The party exonerated the monarch from the statements, saying his gentle nature negated the statements by his Media Director, Mr. Adeola Oloko.
The Oyo APC, through its Director of Media, Research and Strategy, Dr AbdulAzeez Olatunde, noted that it was commendable that the royal father had finally remembered that justice could only come from the court of law and not through rude, insulting, provocative and inflammatory statements by media aides.
Monarch’s ‘multiple tax free payments’
Olatunde said that contrary to the insinuation from the palace that the Olubadan’s allowances had not been paid for six months, the party was alarmed to discover that his allowances and those of other members of the Local Government Traditional Council and the Oyo State Council of Traditional Rulers had been paid up to date by the 11 local governments in Ibadan on one hand and the state government on the other in line with the payment status of everyone on the payroll of both tiers of government.
The APC chief noted that Adetunji’s allowances were not treated in isolation but alongside those of other traditional rulers in Oyo as well as everyone on the payroll.
He stressed that when salaries were delayed, it was not only the Olubadan that was affected, decrying the “malicious attempt to portray the Oyo State Government as singling out the monarch for victimization”.
He said “Our father, the Olubadan, receives multiple tax free payments from all the eleven local governments in Ibadan land.
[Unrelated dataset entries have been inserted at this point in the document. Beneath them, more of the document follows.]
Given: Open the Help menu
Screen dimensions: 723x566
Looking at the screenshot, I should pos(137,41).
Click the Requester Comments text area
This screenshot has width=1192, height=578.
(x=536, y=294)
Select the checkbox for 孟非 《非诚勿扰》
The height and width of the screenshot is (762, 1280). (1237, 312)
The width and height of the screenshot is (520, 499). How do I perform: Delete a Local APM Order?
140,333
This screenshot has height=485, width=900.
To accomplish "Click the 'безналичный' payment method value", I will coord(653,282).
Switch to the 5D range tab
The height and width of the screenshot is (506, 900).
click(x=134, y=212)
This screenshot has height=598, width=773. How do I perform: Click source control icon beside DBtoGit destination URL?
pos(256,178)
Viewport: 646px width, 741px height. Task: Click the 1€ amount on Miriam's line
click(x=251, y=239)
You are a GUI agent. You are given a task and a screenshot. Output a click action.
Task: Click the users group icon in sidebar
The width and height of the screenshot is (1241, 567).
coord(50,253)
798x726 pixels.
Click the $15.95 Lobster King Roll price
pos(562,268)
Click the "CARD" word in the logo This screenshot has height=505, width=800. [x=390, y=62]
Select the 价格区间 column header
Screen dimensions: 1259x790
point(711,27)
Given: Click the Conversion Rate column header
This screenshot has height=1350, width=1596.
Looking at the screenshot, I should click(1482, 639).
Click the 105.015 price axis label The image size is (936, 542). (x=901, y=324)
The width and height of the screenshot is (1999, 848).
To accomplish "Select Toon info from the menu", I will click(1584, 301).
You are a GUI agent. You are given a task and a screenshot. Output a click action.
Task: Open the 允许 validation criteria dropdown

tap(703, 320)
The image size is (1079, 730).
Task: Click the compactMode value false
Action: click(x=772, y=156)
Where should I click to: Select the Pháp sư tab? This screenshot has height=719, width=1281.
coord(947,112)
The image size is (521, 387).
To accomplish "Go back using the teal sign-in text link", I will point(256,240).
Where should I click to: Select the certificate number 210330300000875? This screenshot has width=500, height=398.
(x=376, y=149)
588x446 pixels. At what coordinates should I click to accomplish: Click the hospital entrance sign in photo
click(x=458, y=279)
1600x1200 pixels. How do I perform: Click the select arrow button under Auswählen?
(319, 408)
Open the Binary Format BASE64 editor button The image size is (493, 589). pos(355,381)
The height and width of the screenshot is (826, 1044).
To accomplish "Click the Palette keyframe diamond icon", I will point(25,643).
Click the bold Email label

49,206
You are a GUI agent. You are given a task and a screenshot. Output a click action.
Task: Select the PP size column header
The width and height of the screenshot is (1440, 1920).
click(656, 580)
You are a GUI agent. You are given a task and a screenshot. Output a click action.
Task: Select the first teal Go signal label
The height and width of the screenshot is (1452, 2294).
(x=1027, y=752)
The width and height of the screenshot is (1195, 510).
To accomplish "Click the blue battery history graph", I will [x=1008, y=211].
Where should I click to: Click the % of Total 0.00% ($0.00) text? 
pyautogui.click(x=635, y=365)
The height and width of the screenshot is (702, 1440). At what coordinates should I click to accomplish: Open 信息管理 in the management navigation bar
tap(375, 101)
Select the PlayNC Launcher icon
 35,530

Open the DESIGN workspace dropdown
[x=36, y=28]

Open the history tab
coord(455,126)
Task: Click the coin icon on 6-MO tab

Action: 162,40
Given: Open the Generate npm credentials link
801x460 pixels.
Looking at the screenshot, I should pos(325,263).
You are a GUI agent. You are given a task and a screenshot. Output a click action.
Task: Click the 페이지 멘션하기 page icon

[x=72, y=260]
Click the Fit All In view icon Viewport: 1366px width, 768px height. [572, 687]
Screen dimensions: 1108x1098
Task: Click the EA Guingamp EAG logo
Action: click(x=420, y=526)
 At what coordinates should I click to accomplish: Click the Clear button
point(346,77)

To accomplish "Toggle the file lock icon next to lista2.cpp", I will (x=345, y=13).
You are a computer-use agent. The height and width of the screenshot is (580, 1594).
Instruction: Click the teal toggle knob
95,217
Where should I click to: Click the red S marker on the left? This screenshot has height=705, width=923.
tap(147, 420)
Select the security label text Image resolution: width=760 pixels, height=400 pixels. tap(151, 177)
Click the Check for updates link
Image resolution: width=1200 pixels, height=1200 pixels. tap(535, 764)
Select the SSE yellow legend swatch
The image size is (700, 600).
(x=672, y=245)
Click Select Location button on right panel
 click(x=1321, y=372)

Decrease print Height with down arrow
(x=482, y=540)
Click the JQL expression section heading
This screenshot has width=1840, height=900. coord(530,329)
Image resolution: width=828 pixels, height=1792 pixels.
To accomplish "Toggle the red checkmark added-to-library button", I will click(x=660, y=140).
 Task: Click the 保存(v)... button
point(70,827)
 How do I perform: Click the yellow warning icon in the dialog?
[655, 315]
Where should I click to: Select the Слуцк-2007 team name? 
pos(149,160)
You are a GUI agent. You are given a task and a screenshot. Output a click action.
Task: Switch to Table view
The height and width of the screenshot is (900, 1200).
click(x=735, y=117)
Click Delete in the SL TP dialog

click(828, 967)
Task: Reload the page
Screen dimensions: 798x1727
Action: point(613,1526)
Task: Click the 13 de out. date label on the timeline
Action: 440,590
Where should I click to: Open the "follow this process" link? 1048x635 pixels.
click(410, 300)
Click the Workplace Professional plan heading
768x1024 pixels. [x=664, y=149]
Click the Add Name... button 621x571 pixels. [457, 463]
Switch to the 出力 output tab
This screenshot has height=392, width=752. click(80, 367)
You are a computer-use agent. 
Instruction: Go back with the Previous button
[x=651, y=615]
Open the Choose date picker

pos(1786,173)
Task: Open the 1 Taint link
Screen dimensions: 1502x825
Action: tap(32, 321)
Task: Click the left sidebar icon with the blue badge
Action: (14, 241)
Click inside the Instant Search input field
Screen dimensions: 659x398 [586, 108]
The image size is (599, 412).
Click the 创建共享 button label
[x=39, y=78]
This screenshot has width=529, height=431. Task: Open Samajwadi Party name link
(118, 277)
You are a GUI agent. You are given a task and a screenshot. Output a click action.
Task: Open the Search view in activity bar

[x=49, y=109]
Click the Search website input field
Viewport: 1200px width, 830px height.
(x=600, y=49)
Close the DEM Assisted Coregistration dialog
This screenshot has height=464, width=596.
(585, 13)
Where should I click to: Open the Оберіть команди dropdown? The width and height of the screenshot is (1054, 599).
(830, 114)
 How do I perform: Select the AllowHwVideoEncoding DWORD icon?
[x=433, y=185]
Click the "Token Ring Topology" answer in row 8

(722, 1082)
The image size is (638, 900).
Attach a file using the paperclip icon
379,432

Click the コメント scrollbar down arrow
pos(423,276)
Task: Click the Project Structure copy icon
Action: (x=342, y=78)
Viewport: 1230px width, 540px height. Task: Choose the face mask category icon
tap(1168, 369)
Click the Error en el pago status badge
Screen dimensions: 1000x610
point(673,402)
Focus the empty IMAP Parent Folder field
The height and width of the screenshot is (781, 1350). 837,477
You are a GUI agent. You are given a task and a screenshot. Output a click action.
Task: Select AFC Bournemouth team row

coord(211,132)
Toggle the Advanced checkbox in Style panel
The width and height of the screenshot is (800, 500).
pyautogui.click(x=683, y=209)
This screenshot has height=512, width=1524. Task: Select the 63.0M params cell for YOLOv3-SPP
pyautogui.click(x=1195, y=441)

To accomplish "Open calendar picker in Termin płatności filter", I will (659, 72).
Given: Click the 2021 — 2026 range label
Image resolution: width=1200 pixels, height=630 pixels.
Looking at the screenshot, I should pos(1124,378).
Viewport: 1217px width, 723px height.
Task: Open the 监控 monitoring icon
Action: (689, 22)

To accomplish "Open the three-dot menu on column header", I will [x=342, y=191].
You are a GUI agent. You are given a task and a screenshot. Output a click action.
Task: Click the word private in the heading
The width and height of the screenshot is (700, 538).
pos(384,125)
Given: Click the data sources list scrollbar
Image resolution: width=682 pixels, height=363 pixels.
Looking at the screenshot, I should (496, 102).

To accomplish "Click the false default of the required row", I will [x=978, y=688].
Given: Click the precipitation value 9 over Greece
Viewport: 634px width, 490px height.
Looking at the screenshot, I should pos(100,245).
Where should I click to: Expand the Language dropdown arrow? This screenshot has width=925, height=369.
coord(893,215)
For instance, he has collected up till August 2017 from Ibadan South East LG , Ido LG, Ibadan South West LG, Ibadan North L;G, Oluyole LG and Ibadan North East while Lagelu LG has paid up to July 2017. Egbeda and Ona Ara LGs have paid up to June 2017. Only Akinyele LG is behind in meeting its financial obligations and it is not peculiar to the Olubadan but to the generality of its payroll.
“Contrary to the six months outstanding being peddled, the state government has paid all the monarchs in the state up to June 2017 from the appropriated fund of the approved budget and that is the same month which workers in the state have been paid up to. Kabiyesi still collects his honorarium for any event he attends just like the recently held APC organised Public Sitting on True Federalism. These details were sourced from the Ministry of Local Government and Chieftaincy Matters through the Director in charge, Mr. Zaccheus Jaiyeola. We challenge Mr. Oloko (Adetunji’s spokesperson) to produce documentary evidence that the state governor has stopped the payment of the Olubadan’s allowances.
“We in the APC hold and respect our royal fathers in the state. We accord them their due respect and we will continue to support them. We however appeal to them to separate politics from communal development as well as chieftaincy matters”.
Will Ibadan traditional institution ever be one again?
Many residents of Ibadan, especially the indigenes, are of the belief that the bitterness the new dispensation has generated among the traditional rulers in the city will take time to be healed. If the court rules in favour of the Olubadan or the defendants, many people think the cord of oneness which had hitherto bound the traditional institution together will remain broken for several years to come.